● **TEXT SHOWN**:
Leader of Plymouth City Council
- Incumbent
- Assumed office May 2023
- Deputy: Jemima Laing
- Preceded by: Mark Shayer
- In office 18 May 2018 – 21 May 2021
- Preceded by: Ian Bowyer
- Succeeded by: Nick Kelly
- In office 18 May 2012 – 20 May 2016
- Preceded by: Vivien Pengelly
- Succeeded by: Ian Bowyer
- In office May 2003 – May 2007
- Preceded by: Kevin Wigens
- Succeeded by: Vivien Pengelly
- In office May 1998 – May 2000
- Preceded by: John Ingham
- Succeeded by: Patrick Nicholson

Member of the National Executive Committee of the Labour Party
- In office November 2022 – November 2024

Plymouth City Councillor for Ham ward
- Incumbent
- Assumed office 5 May 1988

Personal details
- Born: May 1959 Ebbw Vale
- Party: Labour Co-op
- Education: University of Plymouth

= Tudor Evans =

British Labour Co-operative politician

Tudor Evans is a British Labour Co-op politician who has been the leader of Plymouth City Council five times, including since May 2023. He has been a councillor for Ham ward since 1988 and has led the Labour group on Plymouth City Council since 1998. He has previously served as leader of the council from 1998 to 2000, 2003 to 2007, 2012 to 2016, and 2018 to 2021.

● **PROVIDED DATA**:

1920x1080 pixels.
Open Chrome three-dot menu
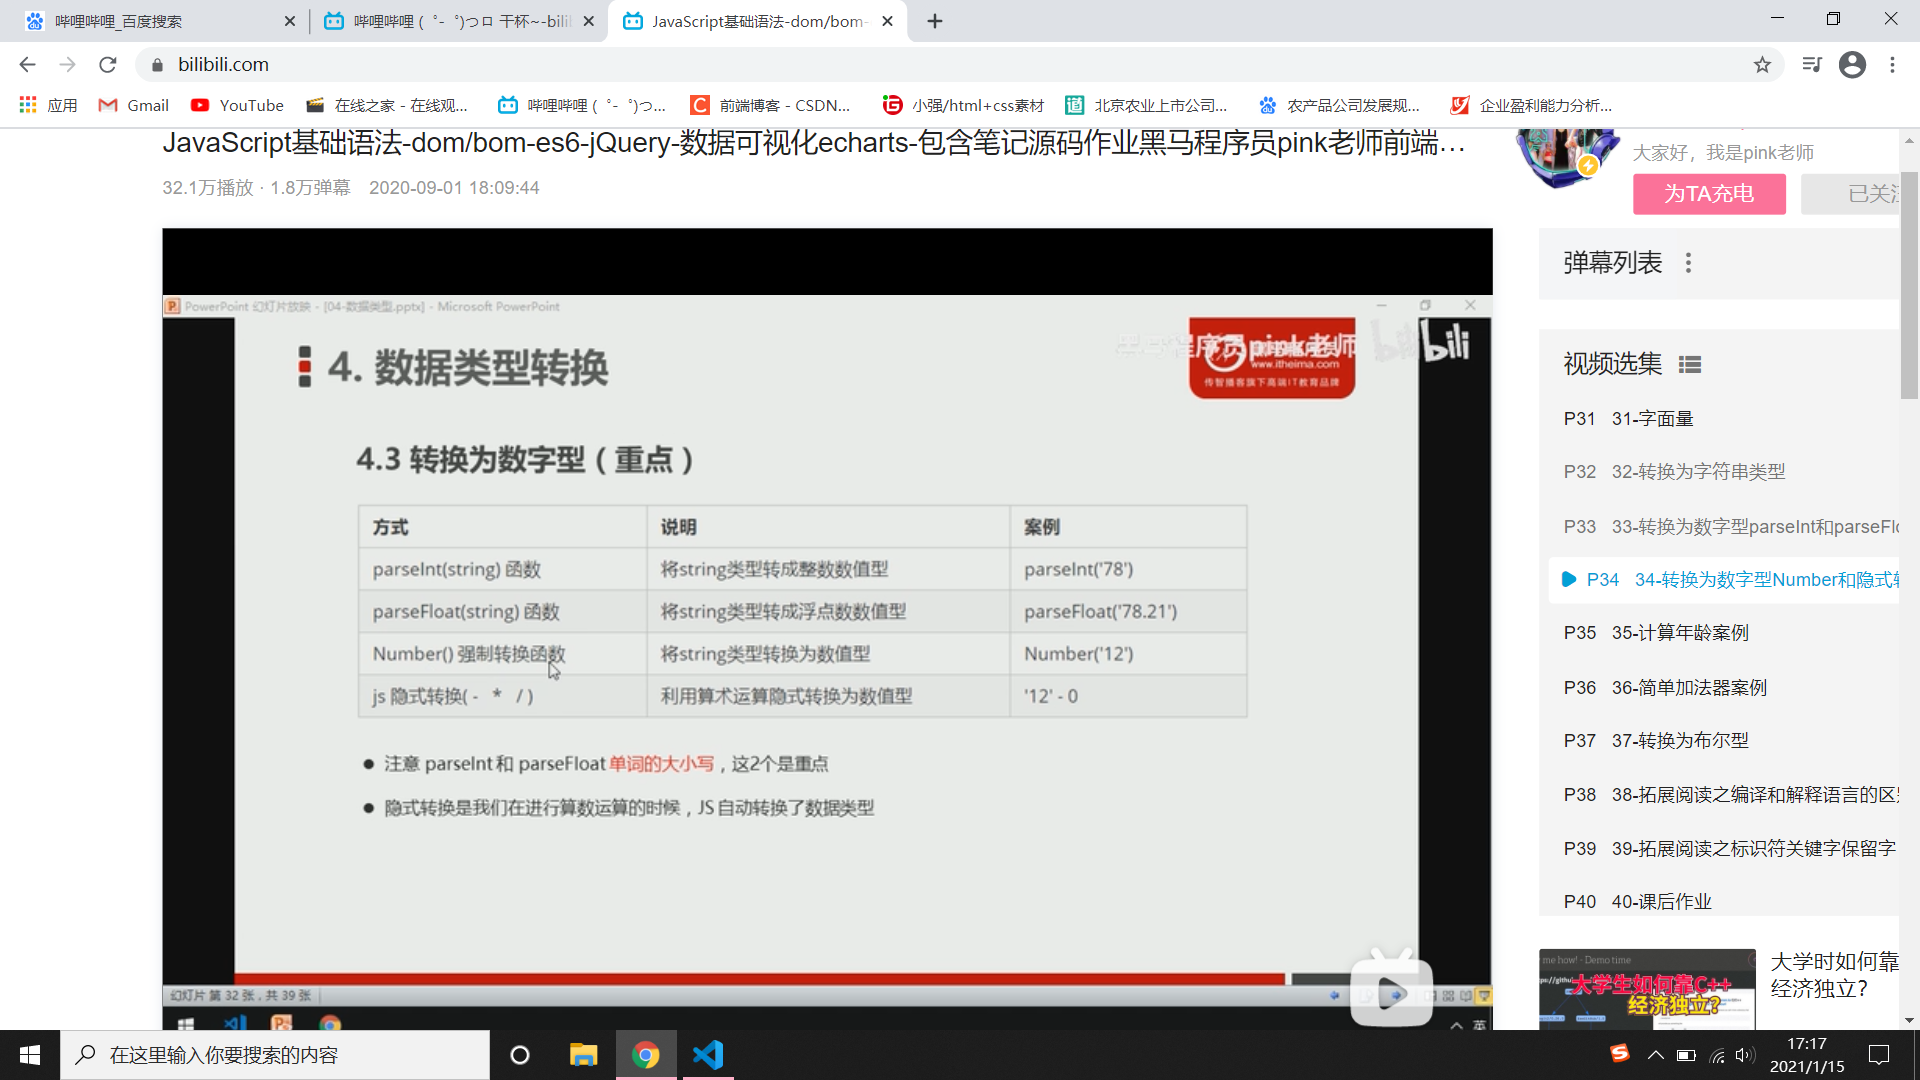1892,65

● **DIRECTIONS**:
1. Answer from the text on Tudor Evans:
(a) Which ward has he represented on Plymouth City Council since 5 May 1988?
(b) Where was he born?
(c) Who is listed as his deputy in his current term as council leader?
2. Extend the Tudor Evans text by continuing it after its final sentence.
The material that comes after the Tudor Evans text is separate from it.

● **ANSWERS IN ORDER**:
1.
(a) Ham ward
(b) Ebbw Vale
(c) Jemima Laing

2.
From 2022 to 2024 he was a member of the Labour Party's governing body, the National Executive Committee

==Early life==

Evans was born in Ebbw Vale in Wales. He moved to Plymouth as an undergraduate, studying environmental science. He was a director of a co-operative printing company for thirteen years, and works as a local government consultant.

==Political career==

Evans first stood for election to Plymouth City Council in 1987 in Sutton and Mount Gould ward, losing to SDP–Liberal Alliance candidates. He was subsequently elected as a councillor to Ham ward in 1988, a seat he has held ever since.

After the 1998 local election, the Labour group leader John Ingham stood down, having led the council for seven years. Evans put himself forward as a candidate lead the Labour group against fellow councillors Chris Mavin and David Millar. Evans was elected, saying he wanted to prioritise investment, jobs and the tourism industry. He led the council until 2000, when the Conservatives won a majority of seats on the council.

Evans became council leader again in 2003, crediting his victory to Conservative plans to close old people's homes. When Labour lost its majority in 2007, he said he was "proud of what [his] council has achieved", but "puzzled" at having lost control.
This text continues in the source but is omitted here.